- [Written exercise]: Reproduce the following listing line for line, starting at the line containing "At what coordinates should I click to accomplish: Open the Help" and ending with the line containing "tap(889, 458)". Output nothing else.

** begin Information shown **

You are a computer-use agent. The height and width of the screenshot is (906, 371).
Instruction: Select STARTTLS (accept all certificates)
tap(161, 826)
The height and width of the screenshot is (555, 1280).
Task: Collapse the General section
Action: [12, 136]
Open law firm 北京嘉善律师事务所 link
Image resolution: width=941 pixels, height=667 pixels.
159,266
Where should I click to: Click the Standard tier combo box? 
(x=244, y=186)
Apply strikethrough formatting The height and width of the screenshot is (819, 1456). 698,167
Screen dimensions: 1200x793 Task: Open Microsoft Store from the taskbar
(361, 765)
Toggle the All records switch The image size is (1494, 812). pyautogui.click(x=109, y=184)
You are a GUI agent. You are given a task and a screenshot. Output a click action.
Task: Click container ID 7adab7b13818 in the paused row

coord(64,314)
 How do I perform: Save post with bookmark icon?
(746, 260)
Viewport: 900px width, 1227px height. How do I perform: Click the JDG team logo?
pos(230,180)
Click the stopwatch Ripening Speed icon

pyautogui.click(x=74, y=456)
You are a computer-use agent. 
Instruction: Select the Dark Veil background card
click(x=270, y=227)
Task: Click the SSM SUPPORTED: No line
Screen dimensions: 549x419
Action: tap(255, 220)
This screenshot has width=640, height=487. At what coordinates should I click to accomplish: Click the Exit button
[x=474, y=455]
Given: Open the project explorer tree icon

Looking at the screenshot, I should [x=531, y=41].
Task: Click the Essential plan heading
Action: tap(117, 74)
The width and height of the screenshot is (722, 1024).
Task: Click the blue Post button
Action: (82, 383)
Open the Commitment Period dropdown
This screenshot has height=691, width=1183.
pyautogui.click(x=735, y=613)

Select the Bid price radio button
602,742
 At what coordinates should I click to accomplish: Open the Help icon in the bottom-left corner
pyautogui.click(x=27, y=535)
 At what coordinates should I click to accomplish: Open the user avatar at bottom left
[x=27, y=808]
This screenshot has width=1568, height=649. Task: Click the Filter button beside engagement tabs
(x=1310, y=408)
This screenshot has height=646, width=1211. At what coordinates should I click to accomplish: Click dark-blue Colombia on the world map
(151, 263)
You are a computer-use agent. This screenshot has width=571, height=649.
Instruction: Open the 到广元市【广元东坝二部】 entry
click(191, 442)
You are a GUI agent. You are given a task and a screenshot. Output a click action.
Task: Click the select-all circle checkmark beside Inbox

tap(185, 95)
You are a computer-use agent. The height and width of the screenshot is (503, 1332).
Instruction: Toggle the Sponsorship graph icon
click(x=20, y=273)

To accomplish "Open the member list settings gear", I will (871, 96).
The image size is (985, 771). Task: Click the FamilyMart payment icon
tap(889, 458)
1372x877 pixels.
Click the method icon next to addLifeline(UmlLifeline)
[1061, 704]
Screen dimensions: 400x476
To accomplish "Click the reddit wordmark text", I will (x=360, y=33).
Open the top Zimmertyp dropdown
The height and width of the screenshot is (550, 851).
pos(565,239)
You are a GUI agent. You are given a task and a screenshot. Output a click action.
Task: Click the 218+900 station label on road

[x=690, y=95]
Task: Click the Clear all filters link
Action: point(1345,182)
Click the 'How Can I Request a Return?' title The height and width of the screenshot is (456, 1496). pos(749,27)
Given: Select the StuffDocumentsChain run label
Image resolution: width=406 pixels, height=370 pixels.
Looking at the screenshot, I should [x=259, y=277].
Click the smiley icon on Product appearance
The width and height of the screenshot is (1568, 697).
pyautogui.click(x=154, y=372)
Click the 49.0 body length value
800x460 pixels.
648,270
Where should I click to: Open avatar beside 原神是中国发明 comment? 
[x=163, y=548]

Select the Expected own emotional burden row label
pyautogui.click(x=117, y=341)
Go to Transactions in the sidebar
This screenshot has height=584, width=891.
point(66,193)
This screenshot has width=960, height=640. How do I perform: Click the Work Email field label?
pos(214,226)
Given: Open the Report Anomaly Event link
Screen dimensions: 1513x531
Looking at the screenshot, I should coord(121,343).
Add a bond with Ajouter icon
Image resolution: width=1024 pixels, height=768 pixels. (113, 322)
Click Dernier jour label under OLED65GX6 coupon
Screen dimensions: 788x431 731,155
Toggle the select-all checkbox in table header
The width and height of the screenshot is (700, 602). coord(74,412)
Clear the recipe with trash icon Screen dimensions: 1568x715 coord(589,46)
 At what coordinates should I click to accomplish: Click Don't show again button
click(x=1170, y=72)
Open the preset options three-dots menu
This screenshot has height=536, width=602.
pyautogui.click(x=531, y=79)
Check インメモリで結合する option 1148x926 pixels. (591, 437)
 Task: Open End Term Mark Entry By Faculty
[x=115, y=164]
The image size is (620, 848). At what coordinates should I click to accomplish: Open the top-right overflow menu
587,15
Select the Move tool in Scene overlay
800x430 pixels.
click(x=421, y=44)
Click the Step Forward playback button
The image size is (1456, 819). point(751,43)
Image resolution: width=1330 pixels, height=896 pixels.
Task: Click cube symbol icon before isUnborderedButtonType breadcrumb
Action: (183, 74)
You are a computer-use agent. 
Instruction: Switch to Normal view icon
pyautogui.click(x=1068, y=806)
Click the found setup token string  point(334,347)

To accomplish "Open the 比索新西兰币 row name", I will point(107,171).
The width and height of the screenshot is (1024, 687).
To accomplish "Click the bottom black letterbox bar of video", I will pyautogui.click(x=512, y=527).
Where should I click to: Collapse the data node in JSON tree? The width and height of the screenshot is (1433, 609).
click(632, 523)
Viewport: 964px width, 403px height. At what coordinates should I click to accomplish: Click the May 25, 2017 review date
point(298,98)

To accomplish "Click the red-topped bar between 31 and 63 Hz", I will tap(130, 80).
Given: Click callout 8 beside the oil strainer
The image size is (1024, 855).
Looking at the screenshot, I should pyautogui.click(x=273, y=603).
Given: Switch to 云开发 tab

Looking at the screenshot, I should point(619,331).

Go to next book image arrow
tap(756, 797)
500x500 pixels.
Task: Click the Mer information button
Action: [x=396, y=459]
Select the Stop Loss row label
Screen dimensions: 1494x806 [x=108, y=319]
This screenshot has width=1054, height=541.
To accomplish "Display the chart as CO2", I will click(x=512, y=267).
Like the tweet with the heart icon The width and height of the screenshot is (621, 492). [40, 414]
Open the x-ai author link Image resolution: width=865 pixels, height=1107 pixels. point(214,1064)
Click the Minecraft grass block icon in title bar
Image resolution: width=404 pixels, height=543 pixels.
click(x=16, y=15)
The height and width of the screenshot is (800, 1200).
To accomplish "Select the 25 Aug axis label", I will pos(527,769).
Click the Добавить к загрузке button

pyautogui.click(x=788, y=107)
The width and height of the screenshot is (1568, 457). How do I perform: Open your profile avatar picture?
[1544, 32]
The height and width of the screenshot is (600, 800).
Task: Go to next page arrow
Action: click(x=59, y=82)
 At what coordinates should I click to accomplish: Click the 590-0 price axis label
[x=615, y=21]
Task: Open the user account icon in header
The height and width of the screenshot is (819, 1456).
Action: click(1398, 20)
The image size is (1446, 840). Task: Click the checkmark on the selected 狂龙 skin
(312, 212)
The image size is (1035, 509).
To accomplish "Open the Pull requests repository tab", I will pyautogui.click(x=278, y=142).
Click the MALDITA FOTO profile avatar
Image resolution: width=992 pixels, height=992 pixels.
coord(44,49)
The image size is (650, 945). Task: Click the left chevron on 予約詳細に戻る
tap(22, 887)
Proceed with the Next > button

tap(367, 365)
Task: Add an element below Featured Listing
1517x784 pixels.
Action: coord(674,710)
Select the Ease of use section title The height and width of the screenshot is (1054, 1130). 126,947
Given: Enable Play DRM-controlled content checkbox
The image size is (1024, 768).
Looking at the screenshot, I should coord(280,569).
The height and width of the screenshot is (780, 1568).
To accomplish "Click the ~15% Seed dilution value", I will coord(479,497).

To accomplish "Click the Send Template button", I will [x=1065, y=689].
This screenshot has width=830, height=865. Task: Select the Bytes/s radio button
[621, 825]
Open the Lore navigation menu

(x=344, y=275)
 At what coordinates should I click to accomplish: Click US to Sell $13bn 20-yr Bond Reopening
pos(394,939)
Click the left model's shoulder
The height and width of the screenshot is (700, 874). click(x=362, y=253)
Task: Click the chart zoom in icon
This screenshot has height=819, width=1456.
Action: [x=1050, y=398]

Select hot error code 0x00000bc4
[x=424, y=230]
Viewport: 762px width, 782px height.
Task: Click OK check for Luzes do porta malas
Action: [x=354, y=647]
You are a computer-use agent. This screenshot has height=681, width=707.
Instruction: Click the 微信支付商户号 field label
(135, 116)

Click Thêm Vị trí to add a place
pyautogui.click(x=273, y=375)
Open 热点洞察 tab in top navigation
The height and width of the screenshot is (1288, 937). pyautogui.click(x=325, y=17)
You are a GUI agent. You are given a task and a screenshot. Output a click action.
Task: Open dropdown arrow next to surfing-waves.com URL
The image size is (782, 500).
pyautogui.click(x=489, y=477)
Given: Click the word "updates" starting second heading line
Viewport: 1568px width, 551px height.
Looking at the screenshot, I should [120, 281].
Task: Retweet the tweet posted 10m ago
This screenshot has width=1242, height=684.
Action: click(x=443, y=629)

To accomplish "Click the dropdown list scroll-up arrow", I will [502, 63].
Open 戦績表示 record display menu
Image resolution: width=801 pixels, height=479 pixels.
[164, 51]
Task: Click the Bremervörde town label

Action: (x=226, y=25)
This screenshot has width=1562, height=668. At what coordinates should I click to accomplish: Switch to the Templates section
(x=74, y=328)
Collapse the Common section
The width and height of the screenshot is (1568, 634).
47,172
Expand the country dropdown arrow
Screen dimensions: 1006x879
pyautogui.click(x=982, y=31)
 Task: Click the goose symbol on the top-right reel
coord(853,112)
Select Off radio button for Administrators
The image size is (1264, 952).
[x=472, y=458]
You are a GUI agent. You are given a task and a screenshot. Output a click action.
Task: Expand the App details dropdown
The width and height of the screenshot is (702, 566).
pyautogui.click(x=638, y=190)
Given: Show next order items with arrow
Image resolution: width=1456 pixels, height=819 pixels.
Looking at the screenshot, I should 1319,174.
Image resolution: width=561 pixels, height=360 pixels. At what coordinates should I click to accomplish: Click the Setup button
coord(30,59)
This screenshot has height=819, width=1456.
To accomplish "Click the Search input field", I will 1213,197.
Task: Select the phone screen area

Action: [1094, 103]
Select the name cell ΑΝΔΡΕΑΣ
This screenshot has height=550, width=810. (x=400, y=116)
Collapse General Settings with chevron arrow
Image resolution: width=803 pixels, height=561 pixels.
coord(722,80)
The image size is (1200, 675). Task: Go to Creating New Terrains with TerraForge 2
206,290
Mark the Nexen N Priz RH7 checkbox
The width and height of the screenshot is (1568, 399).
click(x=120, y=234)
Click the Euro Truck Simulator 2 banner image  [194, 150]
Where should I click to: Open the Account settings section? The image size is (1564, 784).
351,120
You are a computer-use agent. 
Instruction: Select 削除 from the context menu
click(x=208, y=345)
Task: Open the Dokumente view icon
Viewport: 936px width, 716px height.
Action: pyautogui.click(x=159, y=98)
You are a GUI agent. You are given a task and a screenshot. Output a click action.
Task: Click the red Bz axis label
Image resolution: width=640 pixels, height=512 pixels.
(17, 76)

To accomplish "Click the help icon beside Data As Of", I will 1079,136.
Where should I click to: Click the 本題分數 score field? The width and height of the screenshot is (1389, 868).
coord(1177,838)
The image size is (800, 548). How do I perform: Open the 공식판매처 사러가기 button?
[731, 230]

** end Information shown **

- [Solution to the problem]:
 At what coordinates should I click to accomplish: Open the Help icon in the bottom-left corner
pyautogui.click(x=27, y=535)
 At what coordinates should I click to accomplish: Open the user avatar at bottom left
[x=27, y=808]
This screenshot has width=1568, height=649. Task: Click the Filter button beside engagement tabs
(x=1310, y=408)
This screenshot has height=646, width=1211. At what coordinates should I click to accomplish: Click dark-blue Colombia on the world map
(151, 263)
You are a computer-use agent. This screenshot has width=571, height=649.
Instruction: Open the 到广元市【广元东坝二部】 entry
click(191, 442)
You are a GUI agent. You are given a task and a screenshot. Output a click action.
Task: Click the select-all circle checkmark beside Inbox

tap(185, 95)
You are a computer-use agent. The height and width of the screenshot is (503, 1332).
Instruction: Toggle the Sponsorship graph icon
click(x=20, y=273)

To accomplish "Open the member list settings gear", I will (871, 96).
The image size is (985, 771). Task: Click the FamilyMart payment icon
tap(889, 458)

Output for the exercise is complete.